Nueva Estación Espacial Internacional
Estados Unidos ya lo tiene claro: no quiere seguir siendo el dueño y operador de la próxima estación espacial. Quiere ser un cliente más. Esto significa que empresas privadas (como Axiom Space, Blue Origin o Voyager Space) están trabajando para construir nuevas estaciones en órbita baja.
La NASA quiere enfocarse en explorar más allá: la Luna, Marte y quién sabe qué más. Pero para que eso funcione, alguien tiene que mantener viva la investigación en microgravedad. Y ese «alguien» será el sector privado, si todo sale bien. Axiom, por ejemplo, planea lanzar módulos que se acoplen primero a la ISS y luego funcionen de forma independiente.

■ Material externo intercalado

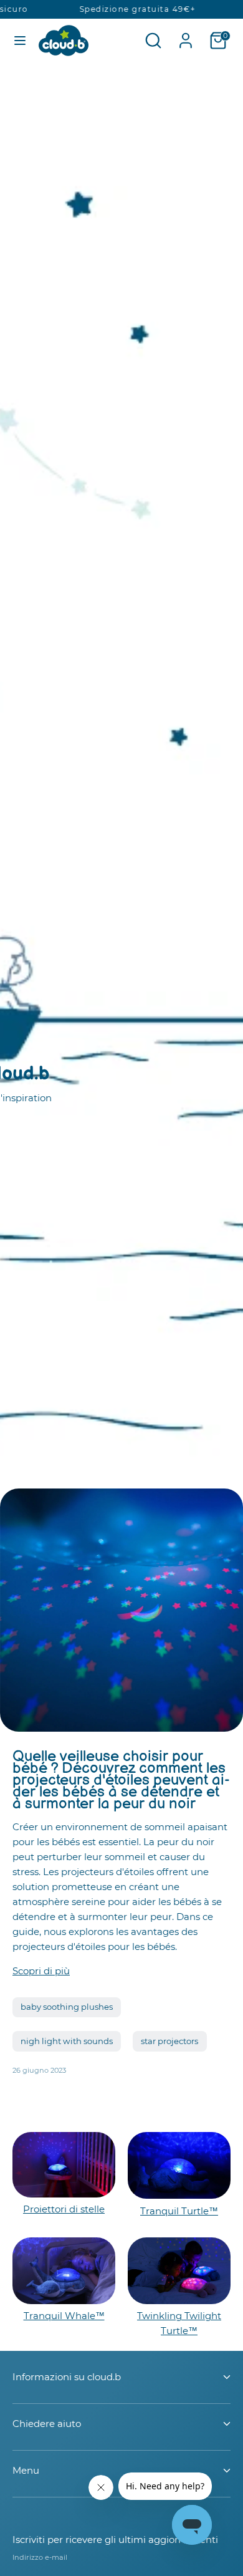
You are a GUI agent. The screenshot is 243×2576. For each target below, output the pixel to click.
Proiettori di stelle (64, 2209)
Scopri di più (41, 1971)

Otras compañías apuestan por estaciones completamente nuevas, pensadas ya para la nueva era espacial.
Ahora bien, ¿y si las estaciones comerciales no están listas a tiempo? Ahí entra en juego China. Aunque fue excluida de la ISS por razones políticas, China no se quedó atrás. En 2022 puso en funcionamiento su propia estación: Tiangong. Desde entonces, está habitada permanentemente.
Pero hay un problema que no distingue banderas: la basura espacial. Satélites fuera de servicio, restos de cohetes, fragmentos de colisiones… millones de objetos orbitando a velocidades altísimas. La mayoría son pequeños, pero lo suficientemente peligrosos como para causar un desastre.
La Estación Espacial Internacional ha tenido que hacer varias maniobras para esquivar escombros. Si uno de esos fragmentos impacta, podría ser catastrófico. Por eso, muchos expertos coinciden en que el futuro de la vida en órbita no depende sólo de tener nuevas estaciones, sino de limpiar el vecindario.
Se están desarrollando tecnologías para rastrear mejor los objetos pequeños, eliminar los más peligrosos y evitar que se genere más basura. Pero es una carrera contra el tiempo. Si no se soluciona, el espacio cercano podría volverse demasiado peligroso para habitarlo.
Han pasado casi 25 años desde aquel martes de octubre del 2000, el último día que estuvimos todos los humanos en la Tierra. Mirando hacia el futuro, la exploración espacial enfrenta una etapa decisiva. La retirada de la Estación Espacial Internacional en 2030 no marcará un retroceso, sino un cambio de paradigma: del liderazgo gubernamental al impulso comercial y la colaboración internacional más diversa.
La presencia humana en el espacio seguirá, pero dependerá de nuevos actores, tanto privados como estatales. China, con su estación Tiangong, ya está asumiendo un papel protagonista, mientras que empresas como Axiom o Blue Origin intentan definir cómo viviremos y trabajaremos en órbita.
Al mismo tiempo, los desafíos técnicos, económicos y medioambientales exigen responsabilidad compartida. Lo que hagamos en esta década será clave. El ser humano ya ha comenzado su camino fuera de la Tierra, y volver atrás ya no parece una opción.